Я не случайно завел речь о Марте, прежде чем по-настоящему вывести ее на сцену: мне необходимо, чтобы все увидели, что это была за женщина.
И все же кого это я так боюсь ввести в заблуждение? Пора мне остановиться. Да простят меня литературные боги, но теперь, каждый вечер склоняясь над своей тетрадью, я испытываю удовольствие и зачастую забываю о времени. Бывает, что пропускаю ужин, и
тогда моя домоправительница зовет меня с лестницы, беспокоясь о моем здоровье. Но во время обеда она нынче была довольна, потому что ел я прекрасно и был в отличном расположении духа. Я ликовал, как на удачном судебном заседании, и за столом со мной сидели Флора, Оноре, д’Орти и Марта, которой я, как мне казалось, вернул жизнь. Я произносил молчаливые тосты в честь Оноре и моих умерших друзей, исчезнувшего врага и утраченной навсегда возлюбленной.Особняк, который д’Орти унаследовал в Коньяке, был одним из самых красивых в наших краях. Его огромные размеры и прекрасная планировка придавали скупо меблированным комнатам нездешний вид, который мне очень нравился. Во время бала это впечатление исчезло. Д’Орти пригласил всю провинцию, несомненно, чтобы покорить свою возлюбленную-служанку и разом истратить все деньги, которые она ему бросила в лицо. Прием был царский, особняк сверкал тысячами свечей, переливался тысячами огней и благоухал тысячами цветов. В двух огромных залах устроили буфеты, и всем этим великолепием заправляли пятьдесят лакеев, выписанных из Бордо и Перигё и одетых в ливреи дома д’Орти. Мы все явились в масках и были очень озабочены тем, чтобы нас сразу не узнали. Каждый из приглашенных заказал себе новый костюм и имел при себе полумаску, которую ему надлежало снять после полуночи. Такова была воля хозяина. Беднягу д’Орти, разум которого начал сдавать позиции под натиском бед, я сразу узнал по высокому, с флейтовым оттенком, голосу, но виду не подал. Флору я тоже узнал довольно быстро. На ней было синее вечернее платье, цвет которого гармонировал с цветом глаз, и эти синие отблески выдавали ее влюбленному взору. Тем не менее я приветствовал ее: «Мадам!» – с таким отстраненным видом, что она сначала фыркнула, а потом расхохоталась, да так заразительно, что минут через пять нам пришлось снять маски и помахать ими друг на друга, чтобы высохли глаза.
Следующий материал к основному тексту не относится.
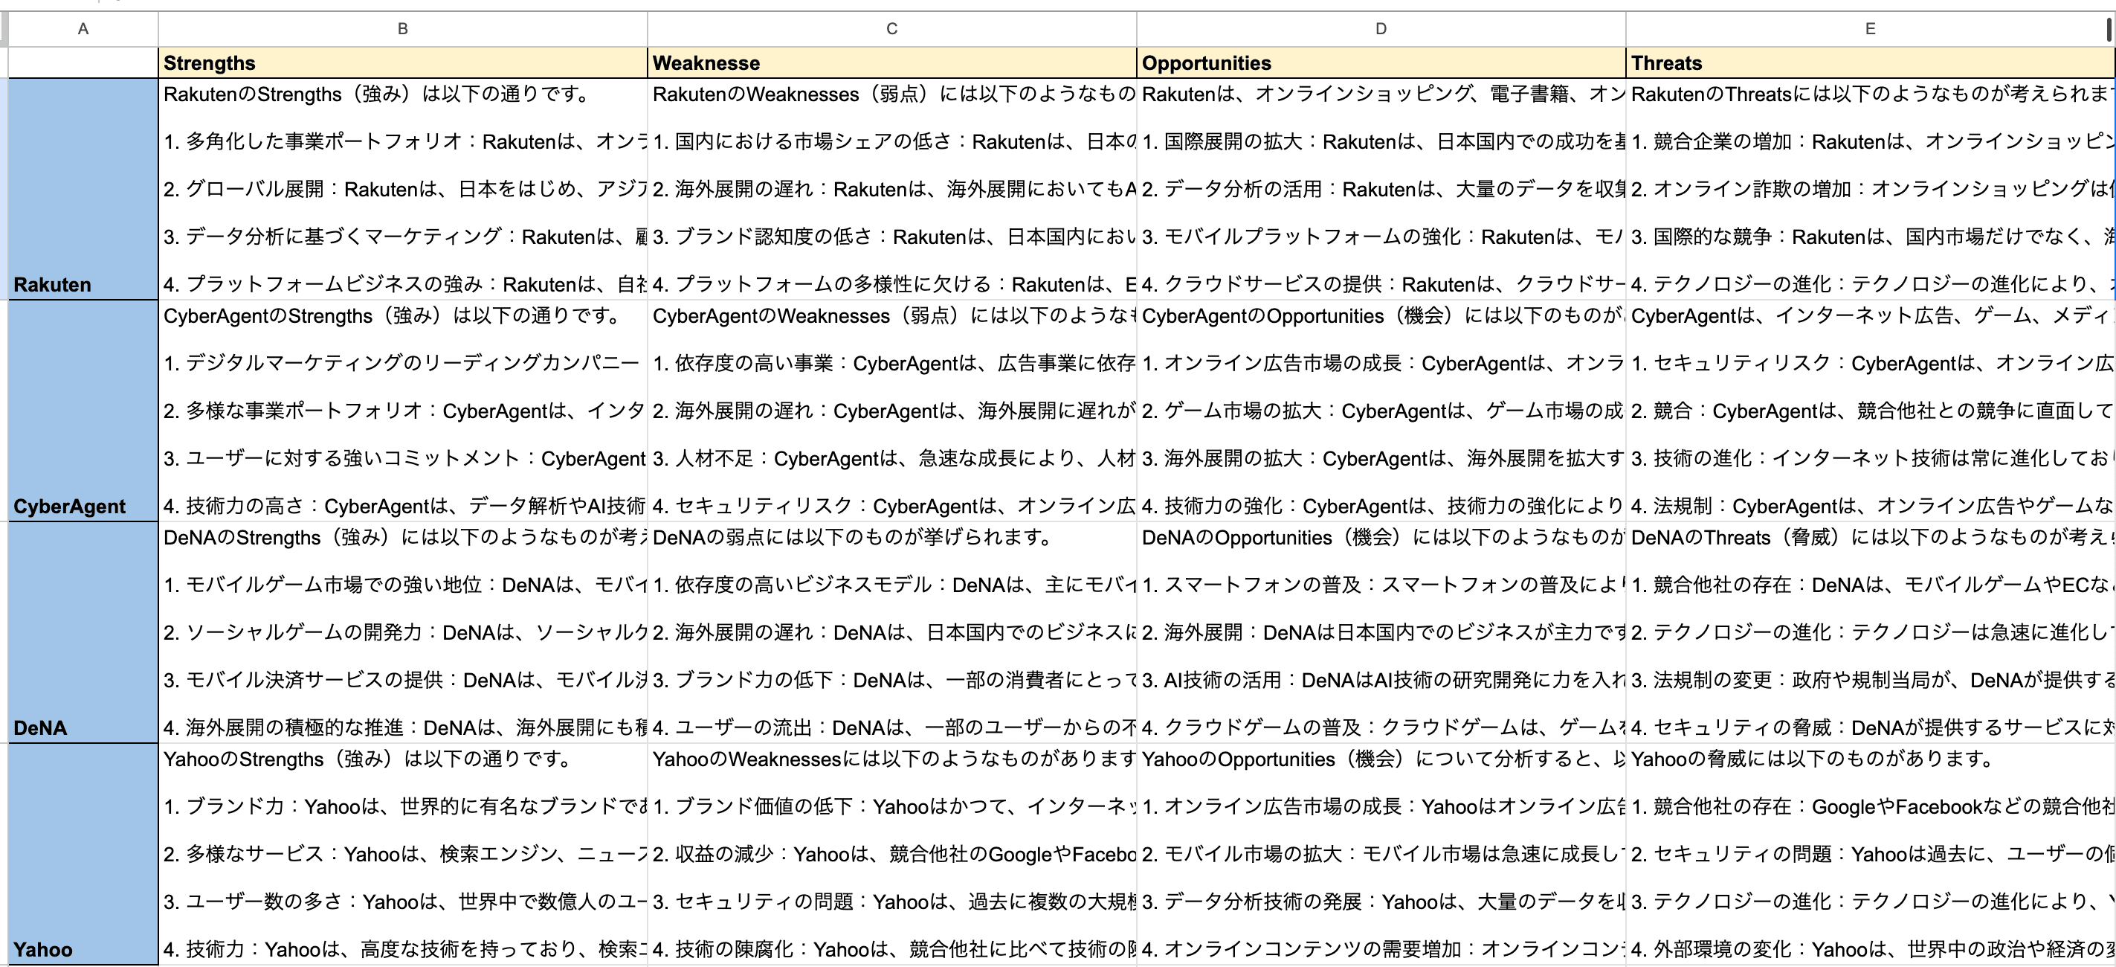Select column C header
2116x967 pixels.
coord(891,29)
– Ну вот, румяна потекли, – сказала она, вытирая глаза. – Боже мой, Ломон, как это у вас получилось: «Бонжур, мадам, мое почтение, мадам!» – точно незнакомой даме! У вас был вид театрального соблазнителя… Сознайтесь, вы же сразу меня узнали!
Я энергично запротестовал, и мы отправились в бальный зал. Там мы имели грандиозный успех, ибо наши па полностью слились со звуками оркестра. После трех вальсов и польки Флора запросила пощады. Я усадил ее в маленькое кресло и пошел по ее просьбе разыскивать Жильдаса, который улыбнулся нам в начале танца и которого я больше не видел.
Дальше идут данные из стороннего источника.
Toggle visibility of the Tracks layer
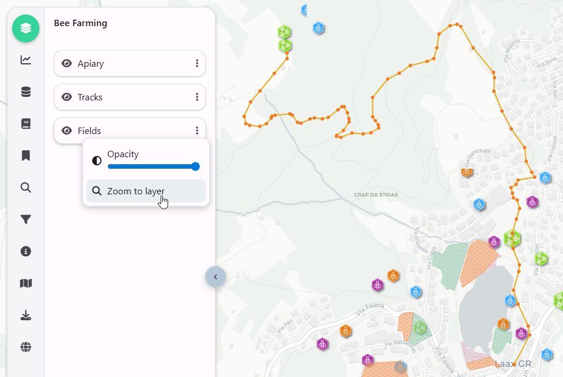Image resolution: width=563 pixels, height=377 pixels. [67, 97]
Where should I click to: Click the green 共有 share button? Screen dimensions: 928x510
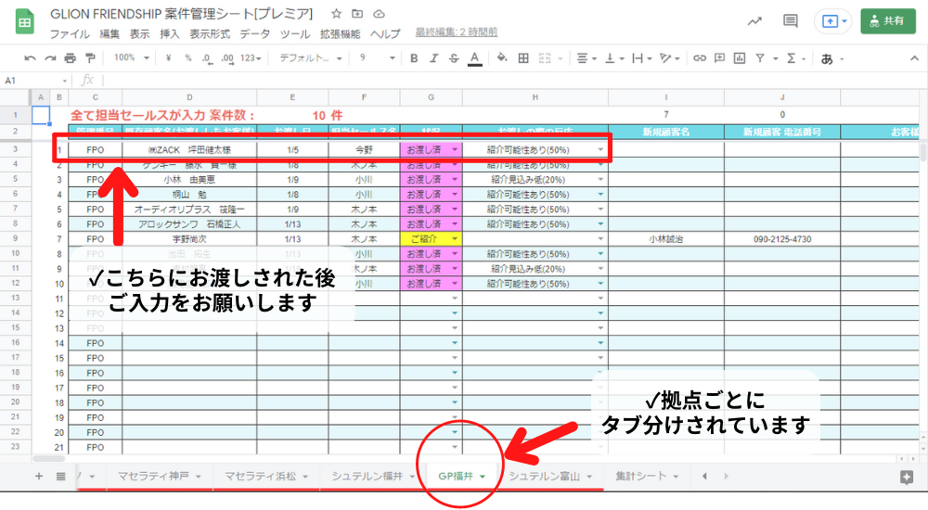887,20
– Он не в карнавальном костюме, одет как и все, и на нем золотая сверкающая маска, – объяснила она, чтобы мне было легче его найти.
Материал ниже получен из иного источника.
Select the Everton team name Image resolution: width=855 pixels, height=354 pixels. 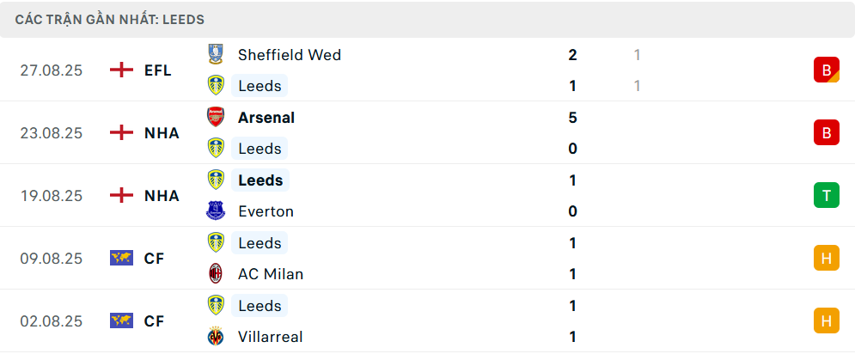coord(266,211)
Я дважды прошел сквозь толпу незнакомых приглашенных из Парижа, Лиона и Бордо, отыскивая глазами золотую маску, но не нашел, и мне стало не по себе. Прошло минут десять, и я отправился к апартаментам Флоры, где в тот вечер мы пили портвейн. Коридоры, комнаты и прихожие были пусты, я тихонько шел от одной темной комнаты к другой, бесшумно открывая двери и прислушиваясь. Последней была комната прислуги. Темнота наполнилась шорохом скомканного шелка, сброшенной на пол одежды, а потом я услышал звуки, которые узнал сразу: два тела бились друг о друга в бешеном ритме. Я застыл на пороге и, вместо того чтобы толкнуть дверь, прислонился к стене и зажал руками уши, потому что в этот момент к потолку взвился крик любви. Кричала женщина, и голос ее был голосом бесноватой, бьющейся в судорогах. Крик, полный боли, неистовства и восторга, оборвался на низкой, хриплой и какой-то невыносимо животной ноте. Я снова, не помня себя, бросился к двери, на этот раз с единственной целью: оторвать Жильдаса от этой девки и самому рухнуть между ее ног, на тело, из которого исходил этот жуткий, животный крик. Крик самки, за которой охотились все мужчины и которую не мог выследить никто. Я бросился на запертую на засов дверь и тут же словно очнулся. Стояла мертвая тишина, и она была еще непереносимее, чем только что звучавший нечеловеческий крик наслаждения и естества.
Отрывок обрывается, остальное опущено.